Indiana Animal Health Council Releases Clear Information on Avian Flu May Have Been Brought to Dubois and Greene Counties by Migratory Birds |
DUBOIS COUNTY — A sigh of relief runs through farms this week as the Indiana Animal Health Council gave the “green light” following an outbreak of avian flu in southwestern Indiana.
A sigh of relief runs through farms this week as the Indiana Animal Health Council gave the “green light” following an outbreak of avian flu in southwestern Indiana.
“Absolutely a sense of relief,” said Nathan Wagler, a Montgomery-area turkey farmer. “When that happens, you just don’t know how bad the harm can get. You keep your fingers crossed and keep moving forward with hope. It’s been the same for six weeks. We’ve covered some basics and just hope it gets better. The good news is that it looks like it’s getting better.
BOAH monitored six farms, four in Dubois and two in Greene County. The first outbreak occurred in early February. Now the authorities have released the quarantine zones which had extended 6.2 miles around the infected places. A total of 171,224 birds were euthanized as part of the flu fight.
For farmers located between these two counties, the period has been difficult and has led to increased biosecurity.
“After the outbreak in 2015, we got used to a new concept. So with what’s happened over the past few weeks, it wasn’t difficult to adapt to the rules because for the most part we were already doing them,” Wagler said. “Bird flu scares turkey producers. It’s like a bad dream and it feels good to wake up.
With the cases being in Greene and Dubois counties, the problems are believed to have been caused by migrating birds.
“It’s a head-scratching situation,” Wagler said. “Among the farmers, the theory is that it was the result of migrating birds. You have Goose Pond in Greene County and Patoka Lake in Dubois County. Migratory birds seem to be the culprits.
National turkey officials agree the problem appears to have arisen in birds returning north for the summer.
“This case is clearly the result of migrating birds,” National Turkey Federation president Joel Brandenberger said. “The federal government monitors migratory birds and watches the Mississippi Valley flyway that spans Indiana. We have seen an increase in wild birds. The number of isolated cases roughly confirms that it was brought by migratory birds where we have limited and isolated transmission.
These limited cases, however, had a significant impact on southwestern Indiana. The state tested 1,561 commercial herds in the region and an additional 452 backyard herds.
“Southern Indiana industry and state government have been very good with quick responses that help contain things,” Brandenberger said. “There is nothing absolute but all the ingredients are in place to maintain this during a small confined event.”

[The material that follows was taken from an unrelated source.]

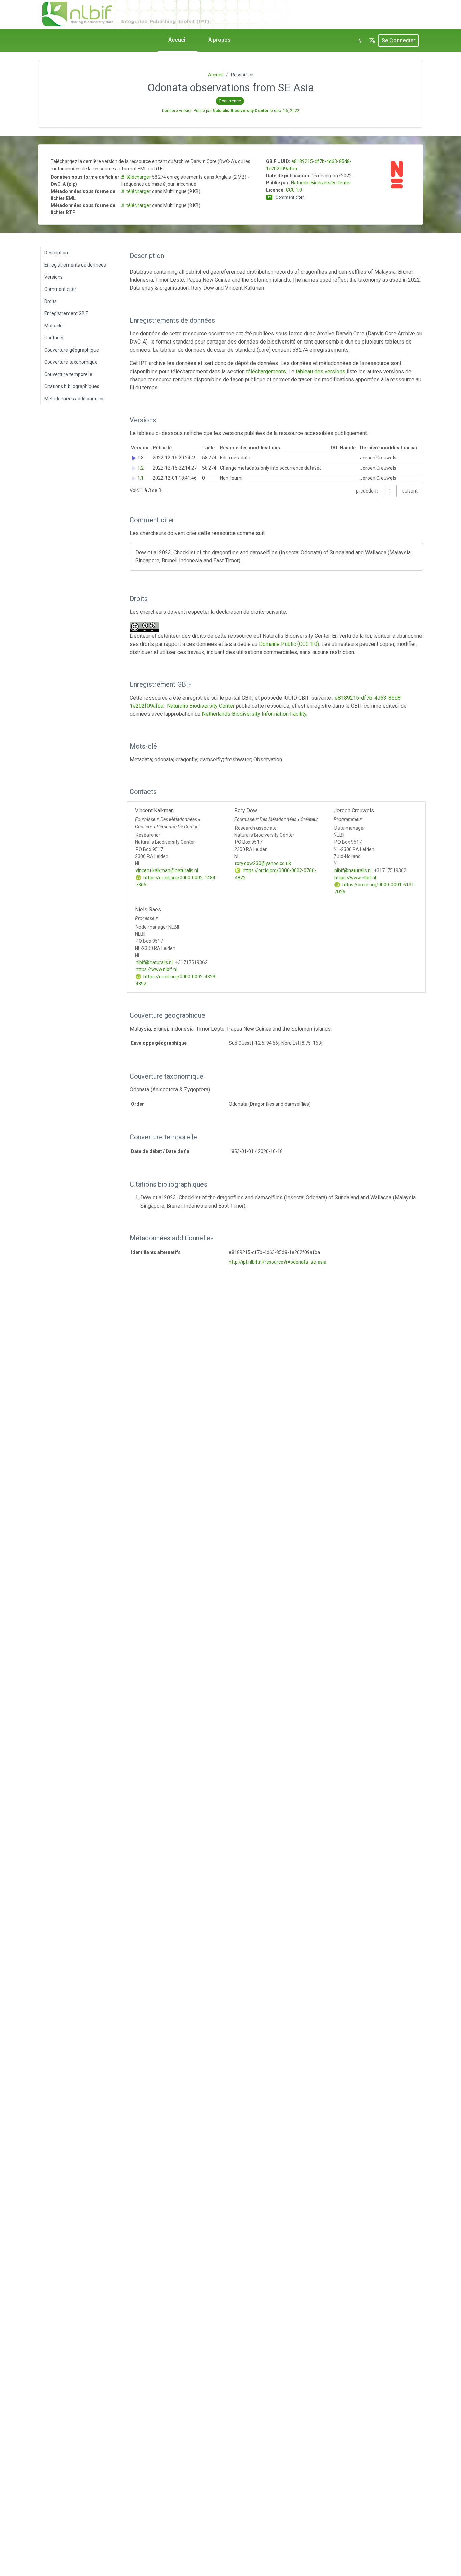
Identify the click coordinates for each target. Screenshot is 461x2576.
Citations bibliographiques (71, 386)
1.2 (140, 468)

Although the go-ahead has been announced, there are still a few specific items to be resolved on farms affected by avian flu. BOAH reports that farms in Dubois County are still under quarantine until the final stages are completed. These include compost disposal, virus removal, environmental sampling for the presence of virus, and a fallow period.
Remaining growers should stay tuned as the migration season continues in the Mississippi Flyway.
“We’re going to have to keep a close eye on other potential threats from migratory birds,” Wagler said. “It will continue until the weather warms up to around 70-75 degrees. We’re going to be running a bit of a tightrope for a while.
Indiana is the nation’s third-largest turkey producer, and most of the production for this multimillion-dollar industry is located in Daviess (Indiana’s second-largest turkey producer) and Dubois (largest turkey producer) counties. Indiana turkey).
That’s reason enough to continue to worry about bird flu.
“Bird flu is something that the whole industry is always worried about and always taking precautions against,” Brandenberger said.